** Opening Text shown block **

Cluster Management and Task Distribution: Zookeeper vs. JGroups

The question

Which technology stack makes more sense for a distributed task-management framework?

The backstory

The target app I’m working on at the moment is a task-management framework: it distributes discrete units of work (tasks) to workers which may be spread across multiple servers.  Right now, it’s a single-master system: we can add as many nodes as we want (at runtime, if we want) but only one can ever serve as the “master” node, and that node can’t fail.  The master needs to keep track of a bunch of tasks, which have a hierarchical structure (tasks can have one parent and 0-n child tasks).  It manages the tasks’ interdependencies, checks on the health of the worker nodes, and redistributes tasks if they time out or if their worker node goes down. A lot of task-management systems put tasks in one or more queues (Resque, beanstalkd, etc.); that’s what we did as well, in our first version.  And this works well; you can model a lot of problem domains this way.  But our task data model is a bit more complex than that, though: tasks can have children, and can define whether those children should be executed in serial or in parallel.  So you can define that task A must execute before task B, but then tasks C through Z can execute in parallel.  When Task B executes, it can decide to split its workload up into 100 smaller tasks, B1 through B100, which all execute in parallel, and would all execute before C starts.  So the tasks end up looking more like a tree than a queue…modeling them as a queue gets a bit convoluted.  You could argue that the best answer would be to re-model our tasks to fit within Resque, beanstalkd, or the like, but at this point that’d actually be more work. And you can’t deny this is fun stuff to think about… So the single point of failure needs to go.  I’m looking at some of the options for instead distributing the data (the tree of tasks, who’s executing what, whether the nodes are healthy, whether a task has timed out) across multiple servers.

** Closing Text shown block **
** Opening Excerpted data block **

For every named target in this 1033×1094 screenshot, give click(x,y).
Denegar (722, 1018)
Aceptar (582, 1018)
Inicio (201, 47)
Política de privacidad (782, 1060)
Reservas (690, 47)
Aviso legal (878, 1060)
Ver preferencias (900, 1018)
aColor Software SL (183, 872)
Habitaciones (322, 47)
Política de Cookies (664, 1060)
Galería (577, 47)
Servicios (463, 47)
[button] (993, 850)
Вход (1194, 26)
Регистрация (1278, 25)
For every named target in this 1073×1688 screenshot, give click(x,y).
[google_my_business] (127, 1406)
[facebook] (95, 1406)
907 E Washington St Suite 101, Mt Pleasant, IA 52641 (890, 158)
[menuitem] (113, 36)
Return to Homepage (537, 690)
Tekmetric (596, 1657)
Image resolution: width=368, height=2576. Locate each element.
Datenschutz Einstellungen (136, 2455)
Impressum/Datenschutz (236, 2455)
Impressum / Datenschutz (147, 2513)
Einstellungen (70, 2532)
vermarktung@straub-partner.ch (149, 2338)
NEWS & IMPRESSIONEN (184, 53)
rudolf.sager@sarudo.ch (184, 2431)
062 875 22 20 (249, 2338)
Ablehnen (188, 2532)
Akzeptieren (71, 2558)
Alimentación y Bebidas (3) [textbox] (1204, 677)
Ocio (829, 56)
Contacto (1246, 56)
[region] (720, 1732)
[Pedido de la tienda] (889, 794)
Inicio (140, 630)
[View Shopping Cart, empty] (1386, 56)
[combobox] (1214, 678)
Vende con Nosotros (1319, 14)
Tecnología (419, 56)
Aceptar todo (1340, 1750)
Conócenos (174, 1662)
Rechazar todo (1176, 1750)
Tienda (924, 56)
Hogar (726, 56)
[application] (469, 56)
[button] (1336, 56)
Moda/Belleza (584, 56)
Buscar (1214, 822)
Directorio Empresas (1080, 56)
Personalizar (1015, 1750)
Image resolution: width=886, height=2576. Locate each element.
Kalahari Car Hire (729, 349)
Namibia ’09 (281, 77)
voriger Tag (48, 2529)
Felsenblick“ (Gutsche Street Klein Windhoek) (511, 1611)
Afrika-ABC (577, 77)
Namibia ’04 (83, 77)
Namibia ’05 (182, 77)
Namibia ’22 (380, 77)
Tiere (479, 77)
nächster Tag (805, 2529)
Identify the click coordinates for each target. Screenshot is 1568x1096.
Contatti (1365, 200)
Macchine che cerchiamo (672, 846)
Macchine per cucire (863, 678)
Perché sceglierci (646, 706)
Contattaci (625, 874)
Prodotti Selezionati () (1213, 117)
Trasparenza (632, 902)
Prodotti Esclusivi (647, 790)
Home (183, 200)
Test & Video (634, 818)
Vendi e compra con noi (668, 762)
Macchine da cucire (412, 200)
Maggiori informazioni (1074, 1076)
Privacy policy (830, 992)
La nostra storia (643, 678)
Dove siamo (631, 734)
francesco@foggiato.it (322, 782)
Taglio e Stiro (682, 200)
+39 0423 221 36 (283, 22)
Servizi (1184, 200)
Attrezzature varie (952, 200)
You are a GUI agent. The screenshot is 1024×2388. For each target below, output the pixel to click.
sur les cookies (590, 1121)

** Closing Excerpted data block **

#### Exercise objective:
From the Zookeeper vs. JGroups page above, extract the passage starting with "Cluster Management and" and going on through "distributed task-management framework?".

#### Response below:
Cluster Management and Task Distribution: Zookeeper vs. JGroups

The question

Which technology stack makes more sense for a distributed task-management framework?